This week, Massachusetts Governor Deval Patrick lauded the progress of the Cleantech sector in Massachusetts, and the over 88,000 jobs the Commonwealth’s clean energy businesses provide. In fact, employment in a clean energy field now represents 2.4% of all employees in Massachusetts. The 2014 Clean Energy Industry Report highlights the state’s “thriving local market for clean energy and a strongly supportive business environment.”
The sector has grown 47% since 2010. The report, put out by the Massachusetts Clean Energy Center and funded by the Commonwealth, surveys clean energy employers in Massachusetts. Employers are optimistic about the future, and the report forecasts an additional 11,700 new jobs in the coming year.
According to the report, more than 12,000 of the nearly 21,000 renewable energy jobs in the state are in solar deployment; wind is second with over 3,000 jobs. However, it is energy efficiency that reigns supreme, with over 65,000 jobs.

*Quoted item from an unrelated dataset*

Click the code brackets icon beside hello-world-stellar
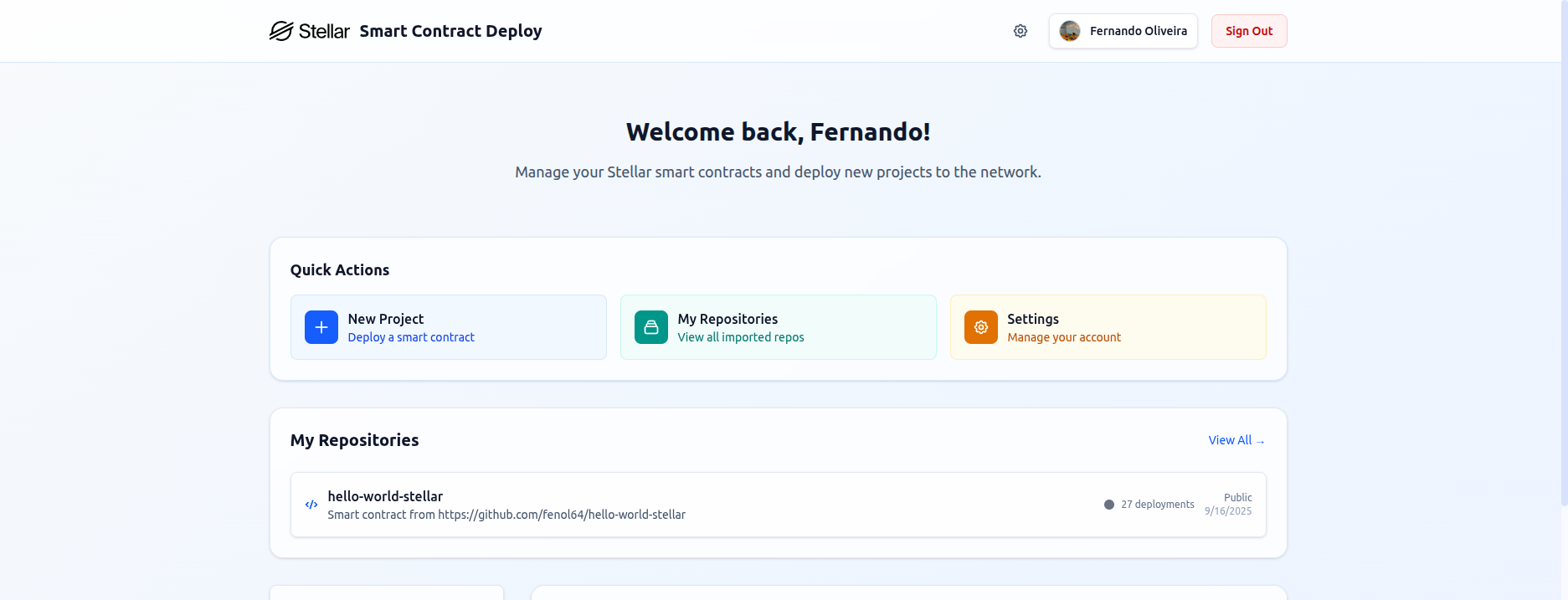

On a national scale, Massachusetts ranks second in the country for its leadership in the Cleantech sector. As reported in the 2014 CleanTech Leadership Index, the Bay State’s combination of policy incentives, venture capital community, and commitment to efficiency and regulatory mandates lifts it over other states in the region. Falling only behind California, Massachusetts is strong in energy efficiency and green buildings.

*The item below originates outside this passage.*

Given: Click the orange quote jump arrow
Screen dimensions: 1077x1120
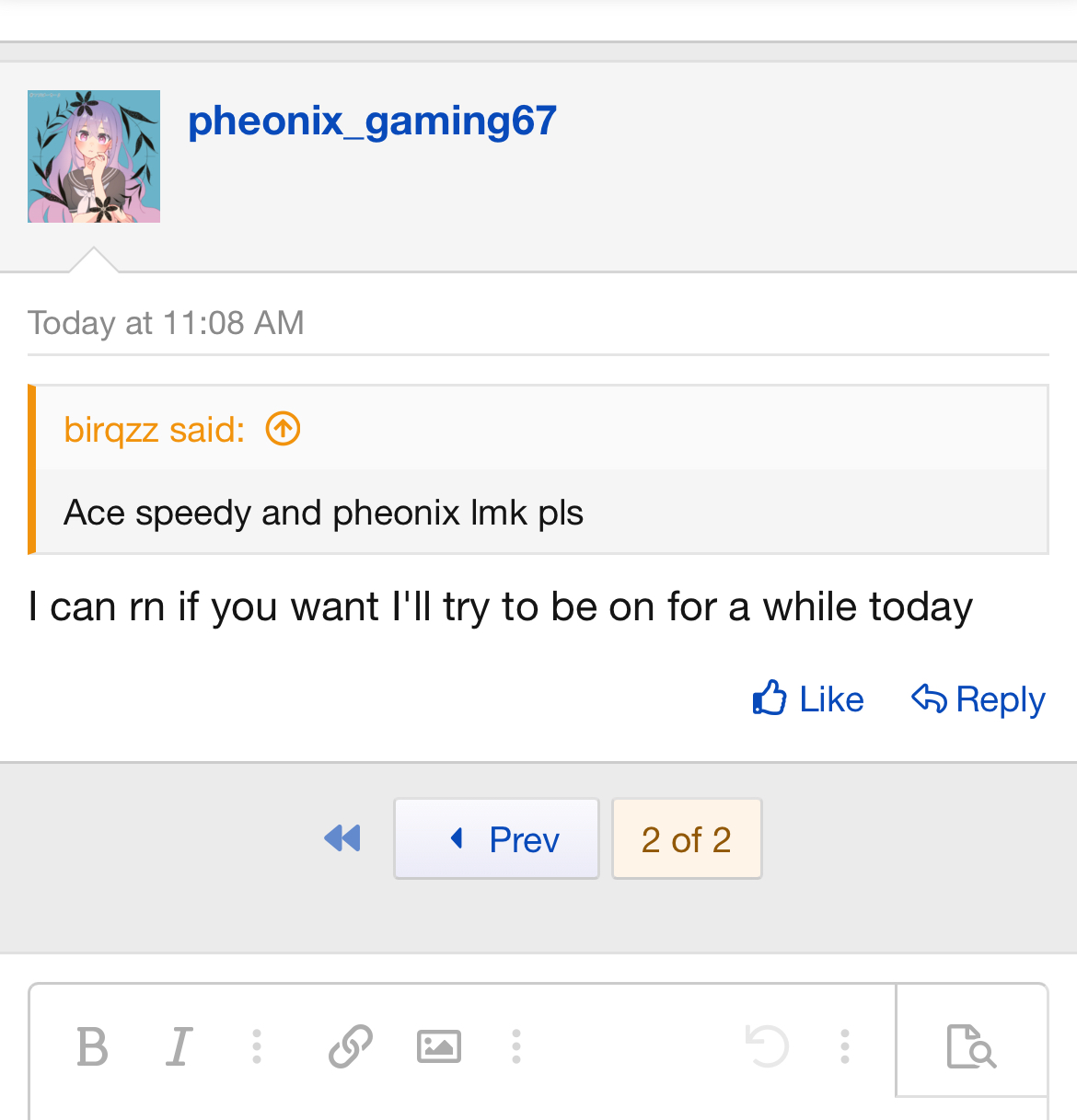Looking at the screenshot, I should (x=284, y=429).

Clean Edge, a research and advisory firm, ranks all fifty states in its annual report. The rankings are developed by assessing indicators for technology deployment, policy initiatives, and both human and financial capital. For a second straight year, Massachusetts leads the east coast in its clean energy achievements.
Massachusetts received high marks for its Cleantech investment activity, boasting the highest invested dollars per capita for venture capital investment in Cleantech. In the 5 years Clean Edge has produced the State Rankings, Massachusetts has always ranked Number 1 for Capital.
The Commonwealth also scored well for both its regulatory structure and its Cleantech incentives.
Boston ranked as the number 6 metro area for Cleantech, behind four northern California cities and Portland, OR. Number 9 Washington, DC is the only other east coast city to crack the top 10. Like Massachusetts as a whole, Boston scored well for its Cleantech investments, incubators and clean energy patents.
Both reports highlight the Commonwealth’s supportive environment for Cleantech development, access to capital and policy incentives. As a state, we can continue to be leaders in the field. The key to maintaining this success seems to be in education: developing a strong workforce to meet the needs of clean energy employers; helping our policymakers to support innovation; and informing consumers and investors alike of the benefits of a clean energy future.